▸ **Activity**
Whenever a line contains the string "Open", copy it out of the entries.

——

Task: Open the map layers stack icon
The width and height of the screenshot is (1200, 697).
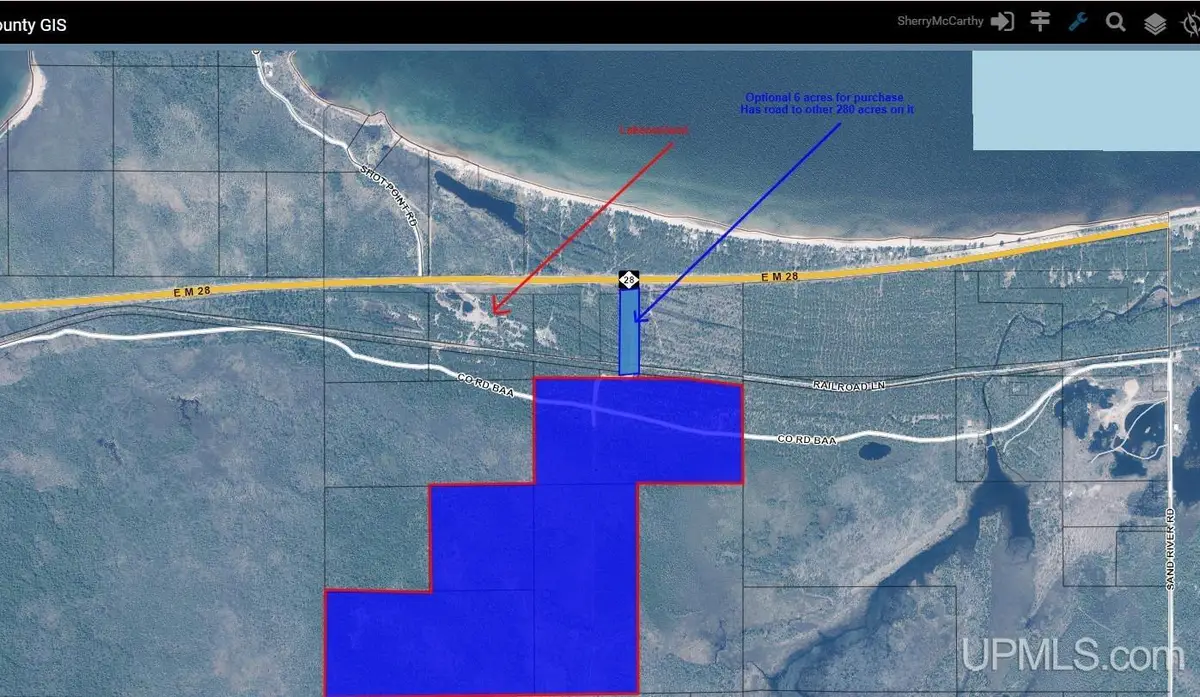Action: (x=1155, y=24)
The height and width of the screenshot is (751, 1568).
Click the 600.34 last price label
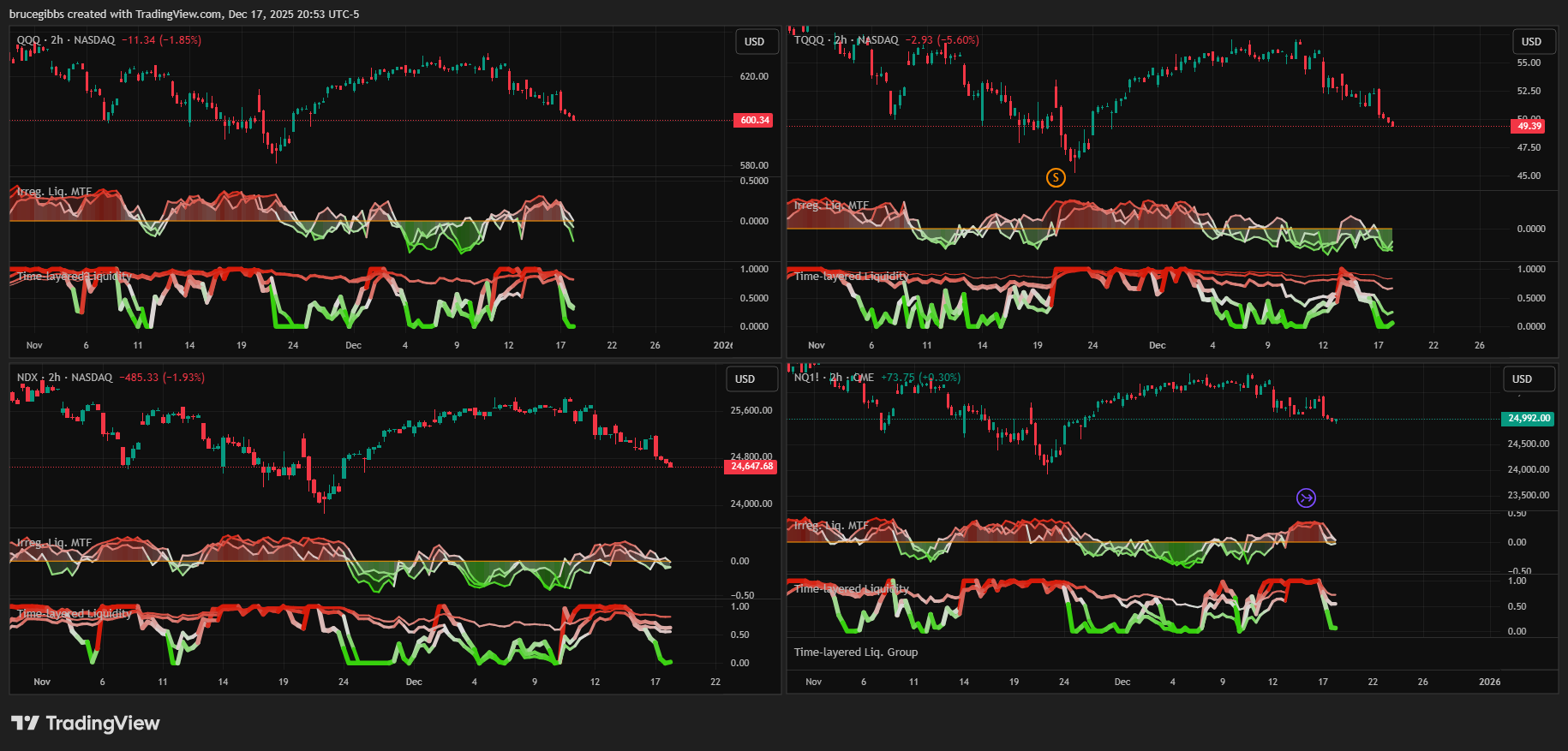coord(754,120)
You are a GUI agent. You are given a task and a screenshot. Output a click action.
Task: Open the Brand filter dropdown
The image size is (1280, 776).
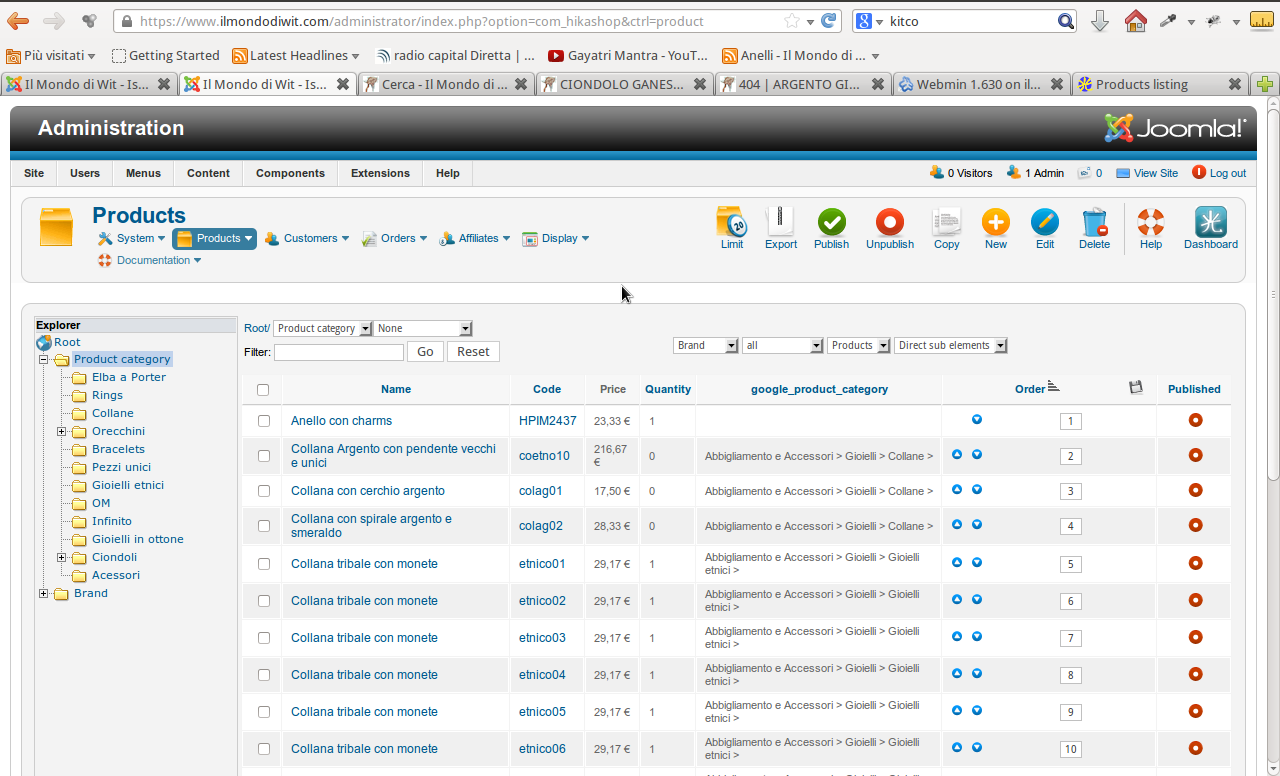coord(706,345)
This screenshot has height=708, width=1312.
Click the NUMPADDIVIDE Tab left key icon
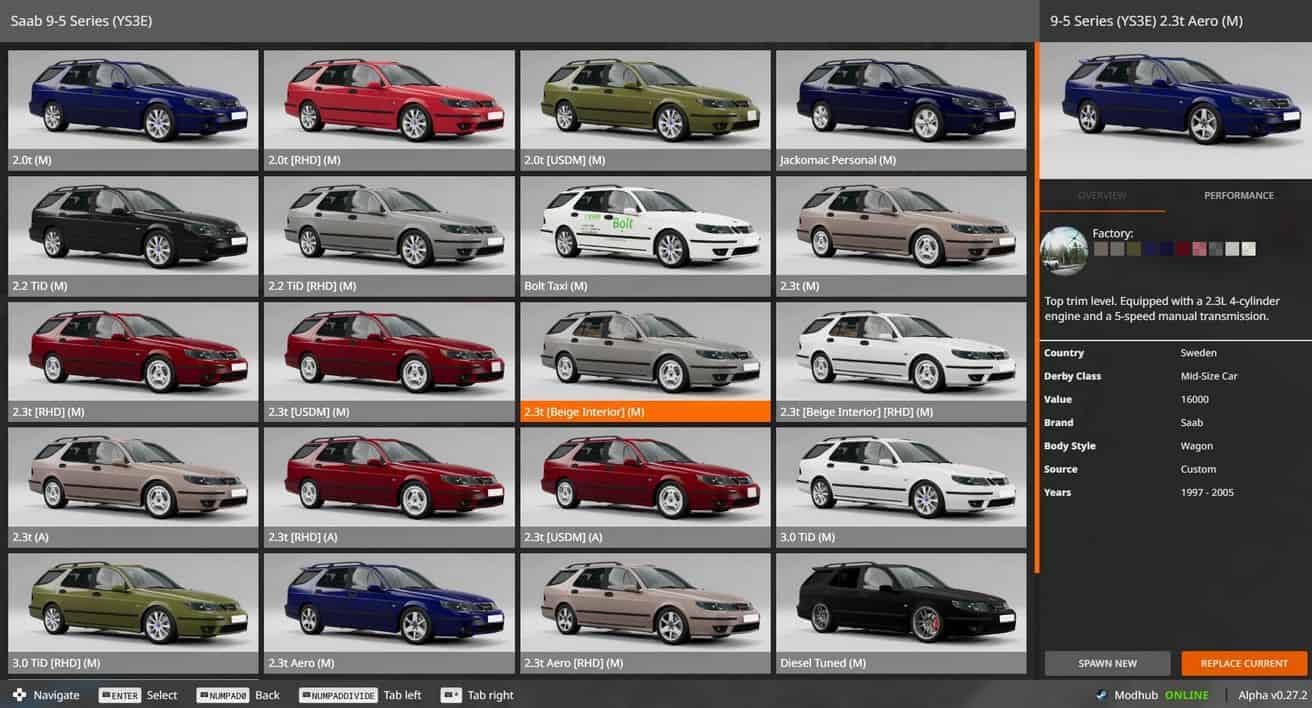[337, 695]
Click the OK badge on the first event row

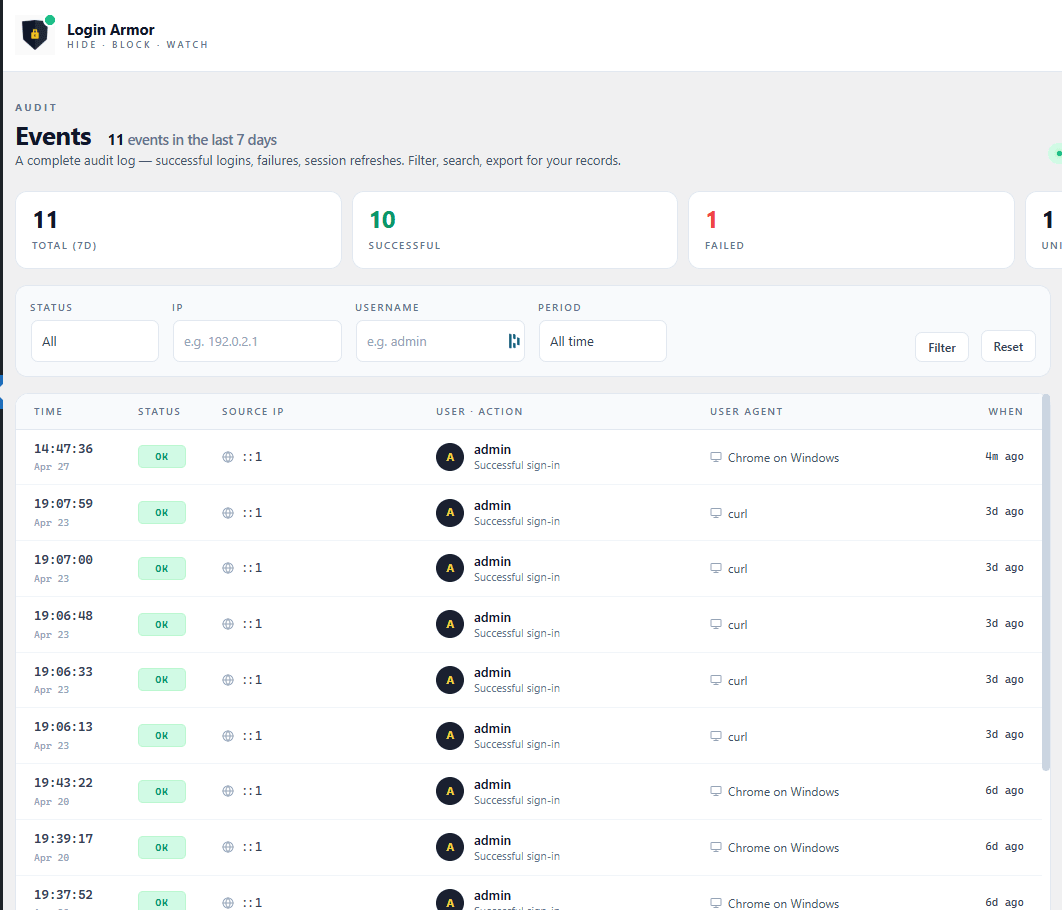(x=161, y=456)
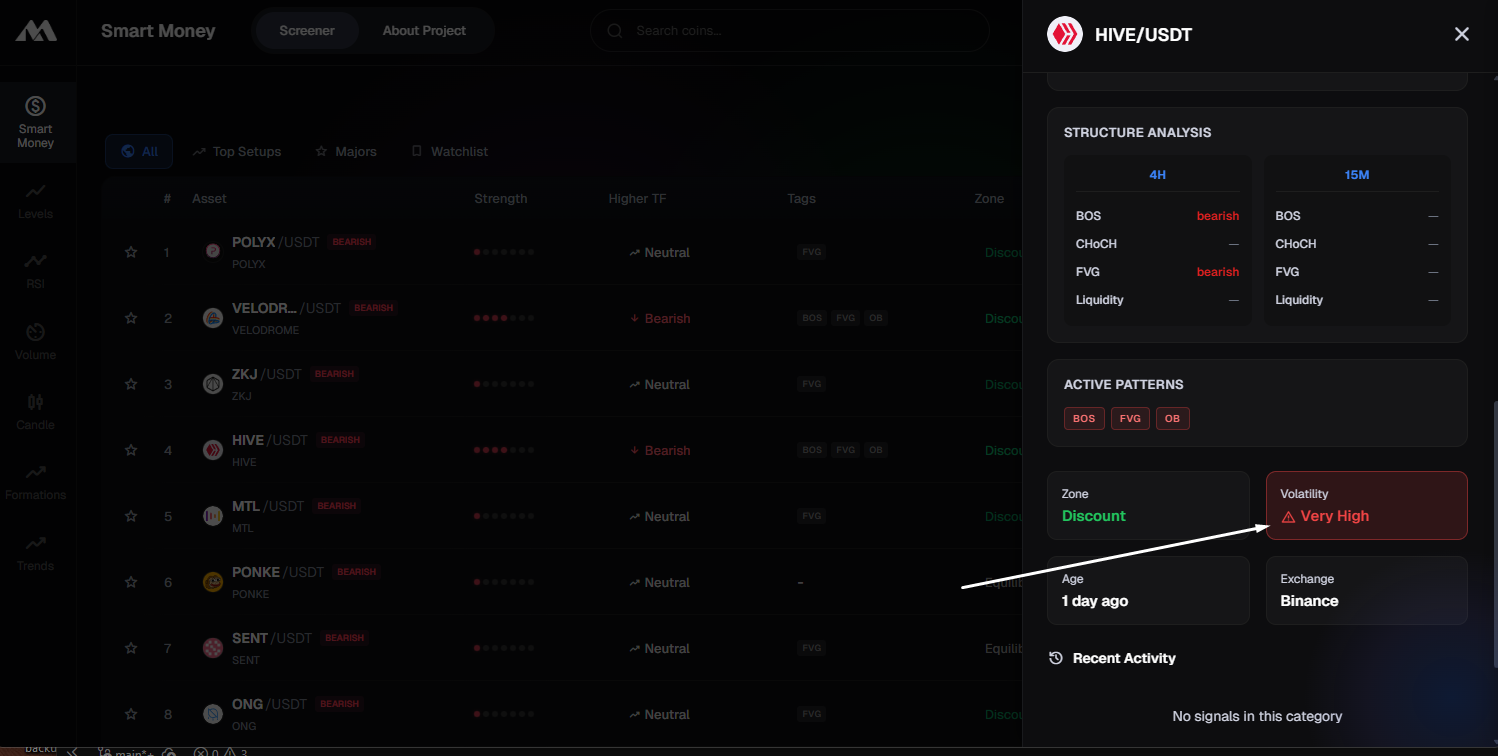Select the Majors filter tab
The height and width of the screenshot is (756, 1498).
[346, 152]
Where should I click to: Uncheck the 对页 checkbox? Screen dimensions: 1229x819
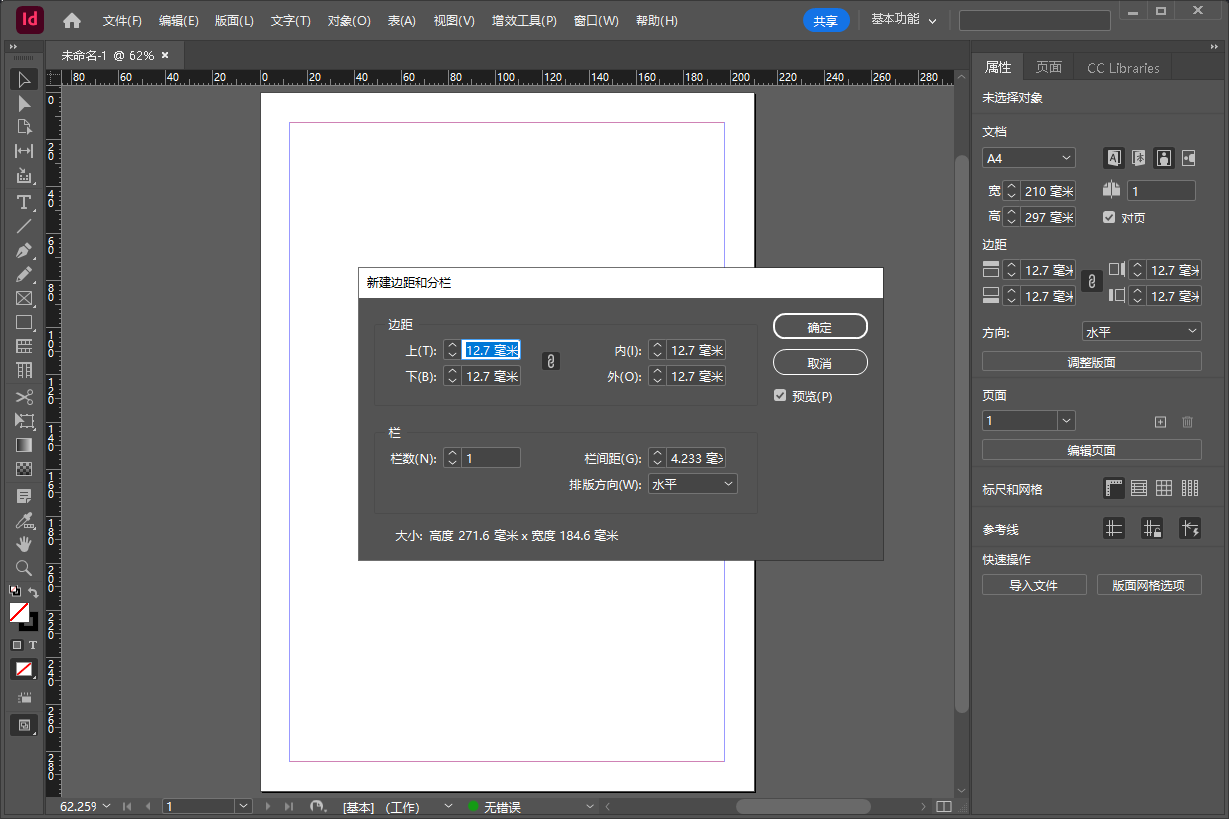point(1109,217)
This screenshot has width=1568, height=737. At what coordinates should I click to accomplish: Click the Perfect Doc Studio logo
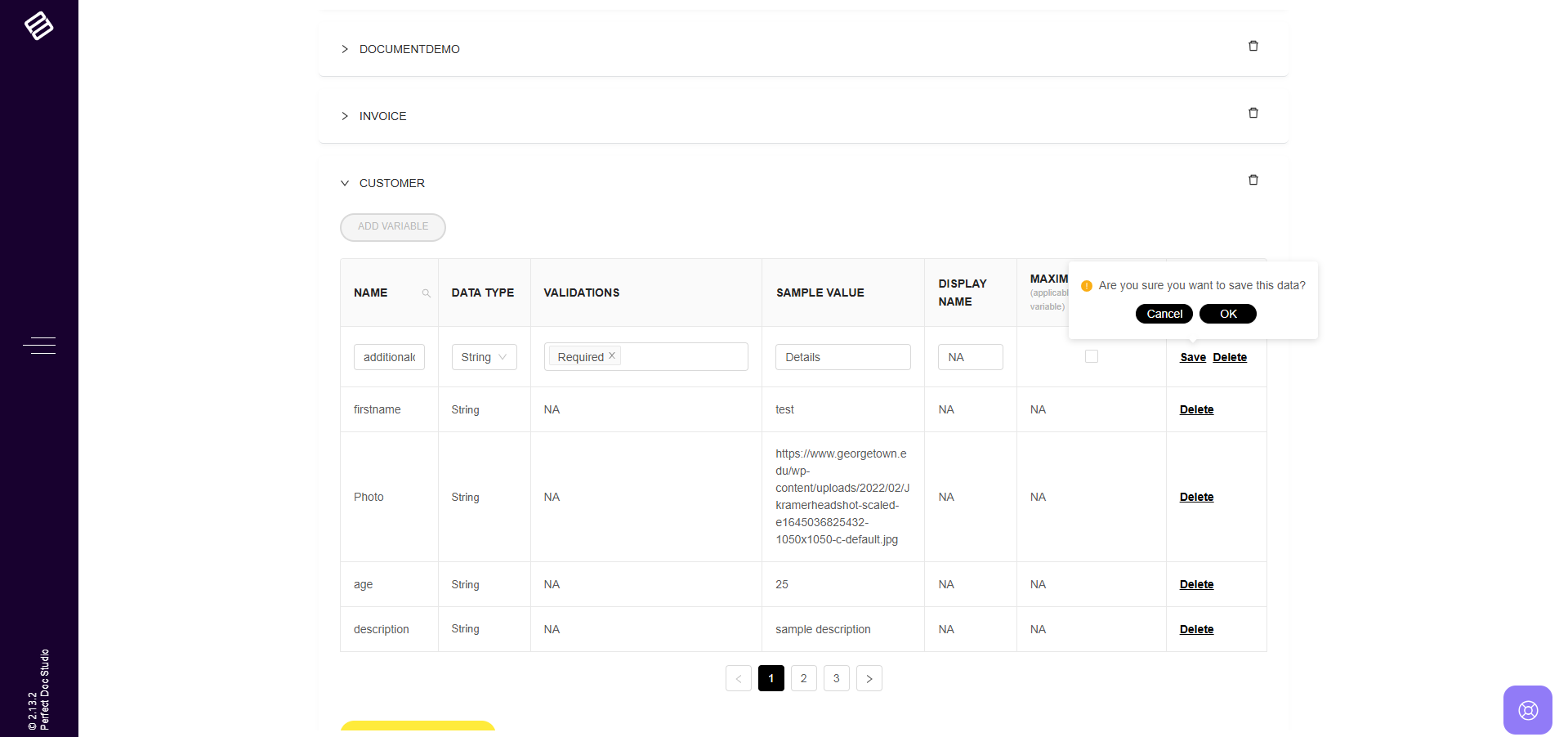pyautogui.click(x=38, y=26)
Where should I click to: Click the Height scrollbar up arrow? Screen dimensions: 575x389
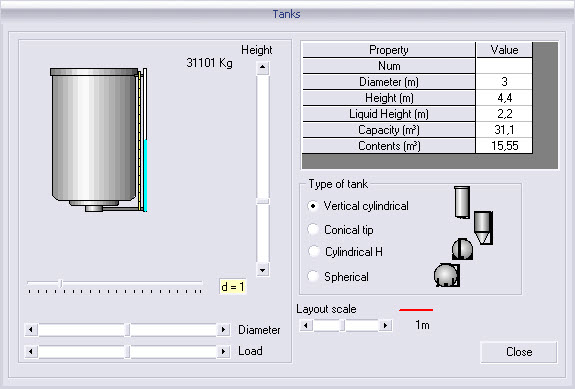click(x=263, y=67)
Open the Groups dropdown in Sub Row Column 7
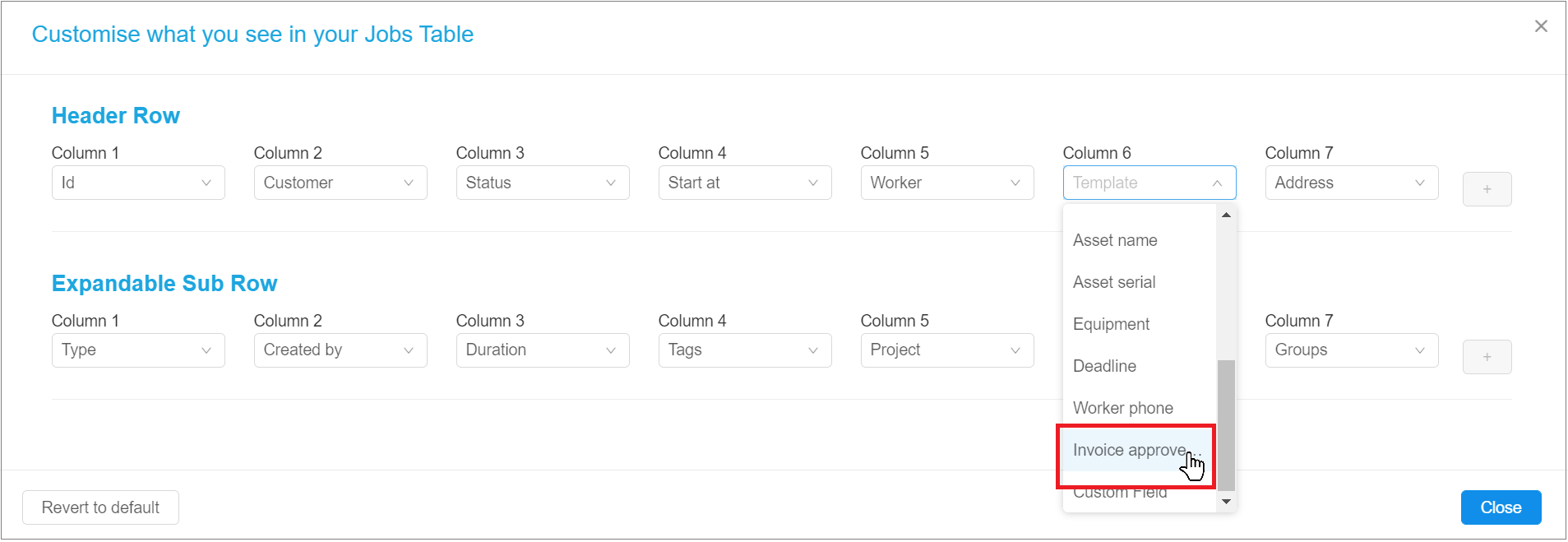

——

▸ **Completed exercise**
Task: Open the map layers stack icon
Task: Open the Brand filter dropdown
Open the Groups dropdown in Sub Row Column 7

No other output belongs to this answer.